EXERCISE OBJECTIVE:
The answer is every line of the records that holds the word "screenshot", copied in full.

+-------+

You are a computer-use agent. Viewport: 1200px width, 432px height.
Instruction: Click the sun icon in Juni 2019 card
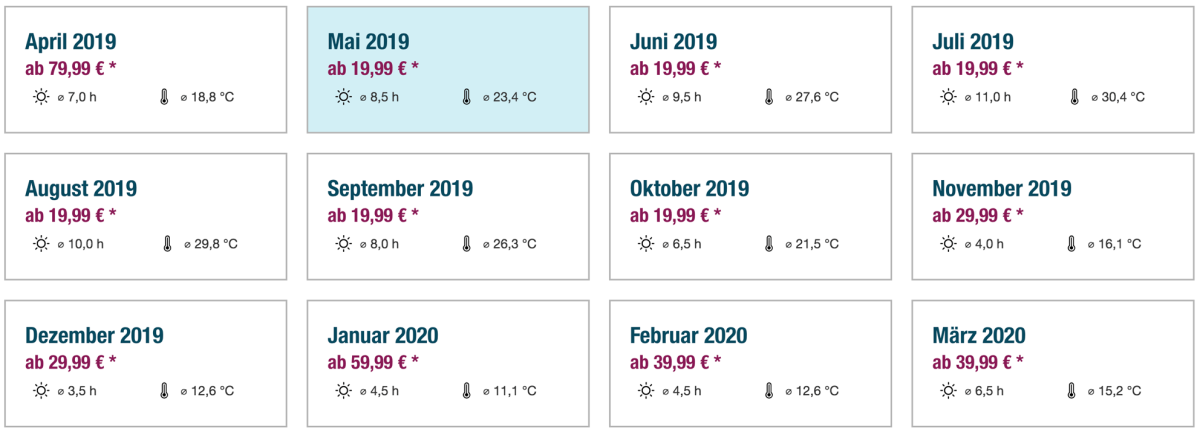click(x=646, y=97)
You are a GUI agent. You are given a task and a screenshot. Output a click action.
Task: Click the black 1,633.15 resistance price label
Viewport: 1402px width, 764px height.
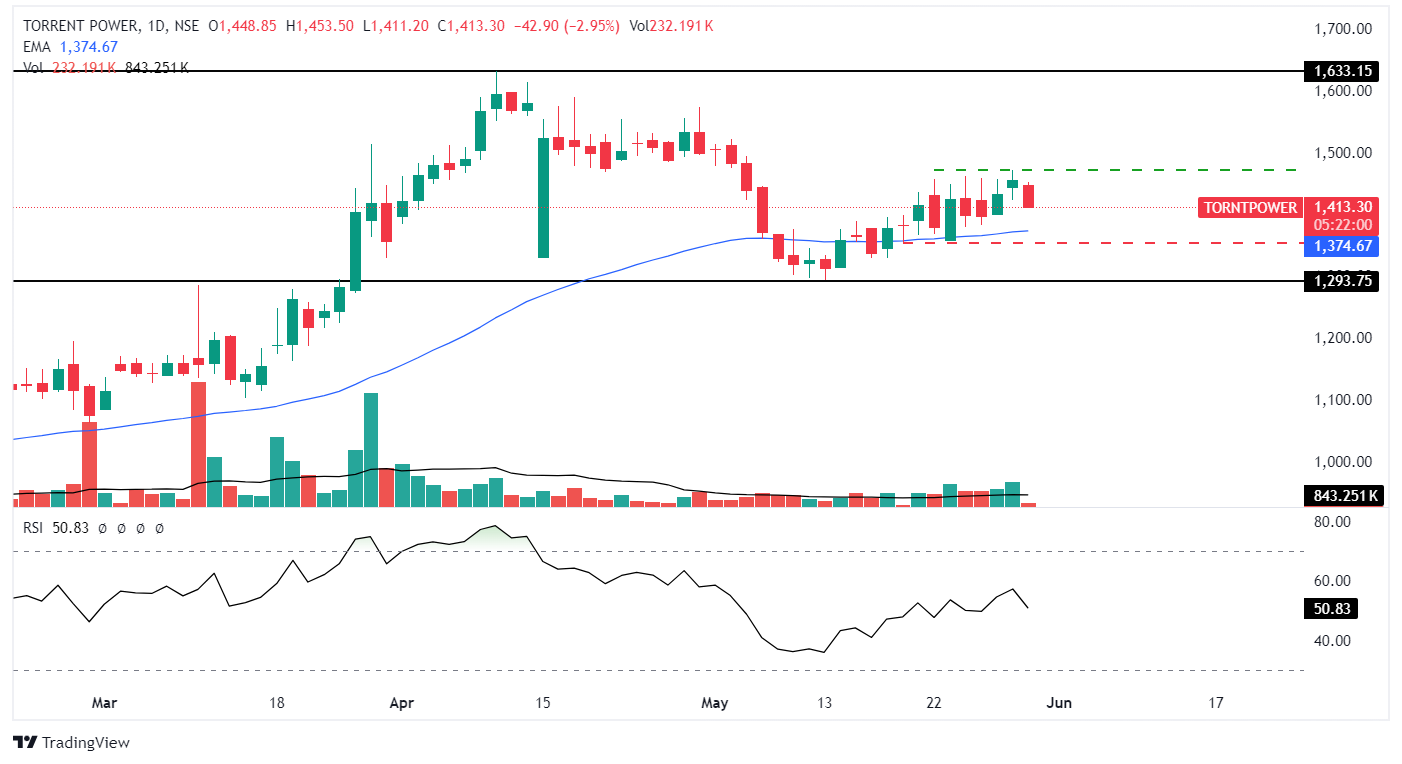(1341, 71)
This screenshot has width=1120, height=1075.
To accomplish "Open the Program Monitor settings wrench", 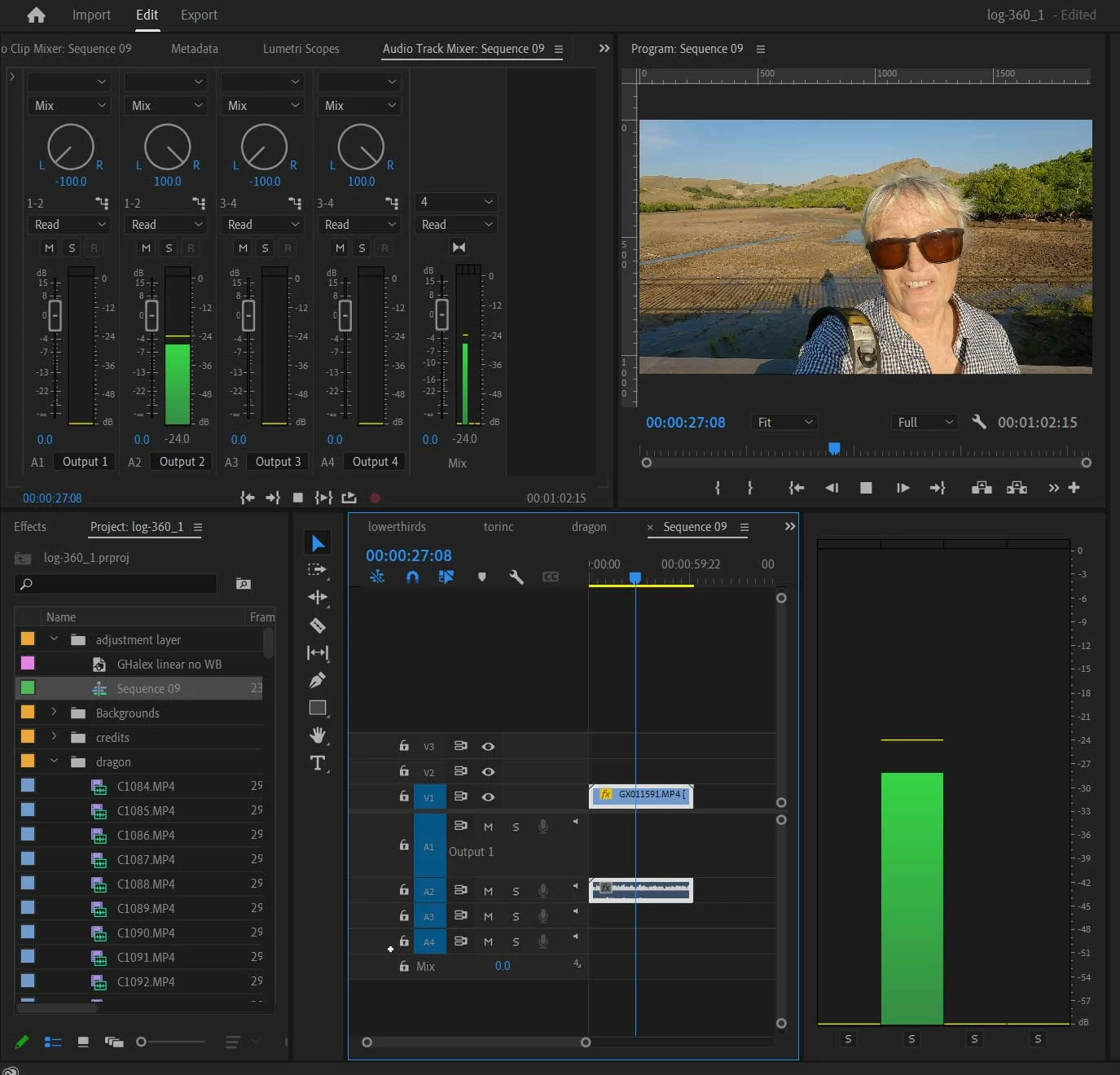I will pos(979,422).
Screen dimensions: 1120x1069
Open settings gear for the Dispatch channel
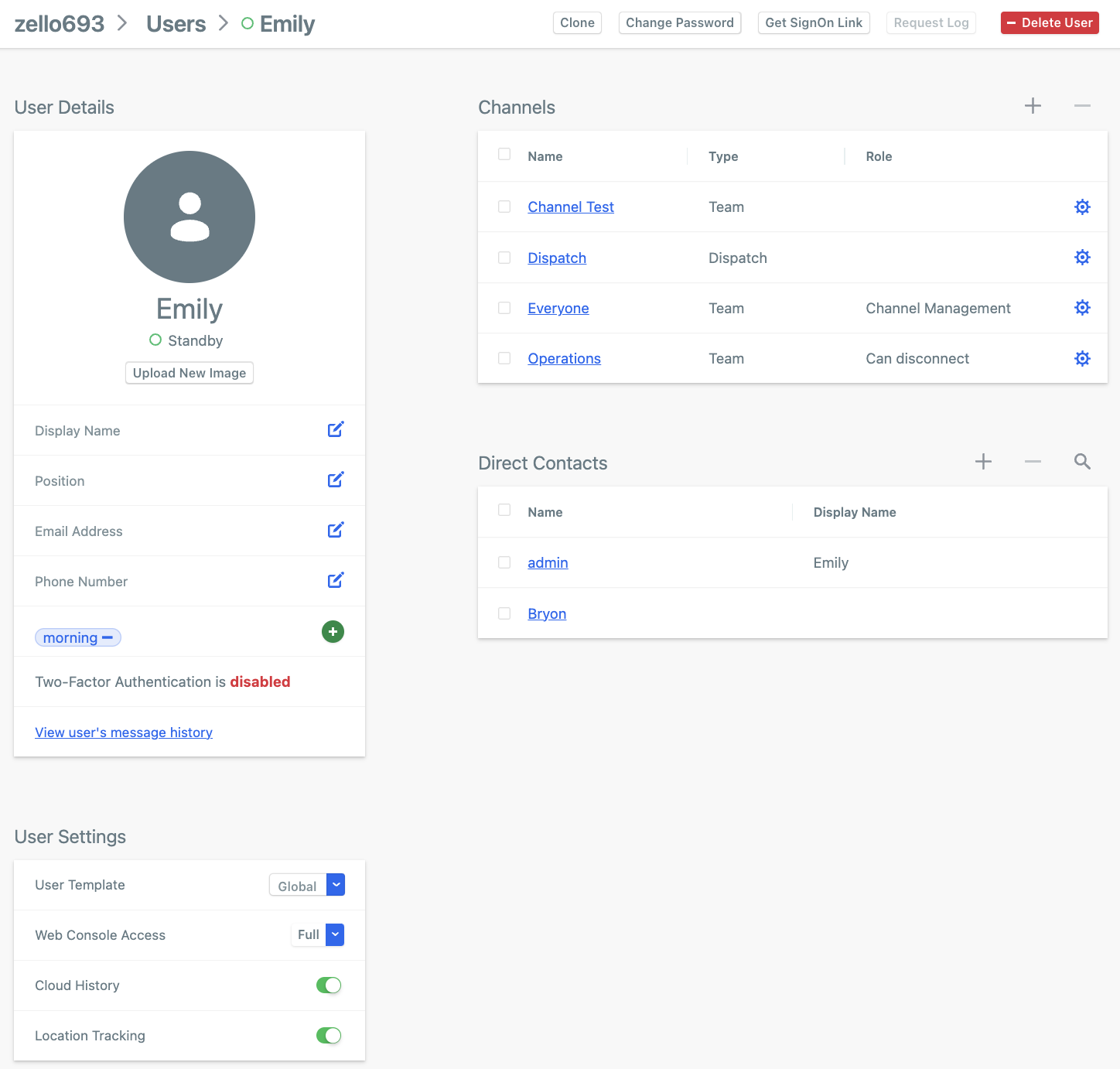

+-------+

ANSWER SECTION:
You are a GUI agent. You are given a task and a screenshot. Output a click action.
This screenshot has width=1120, height=1075.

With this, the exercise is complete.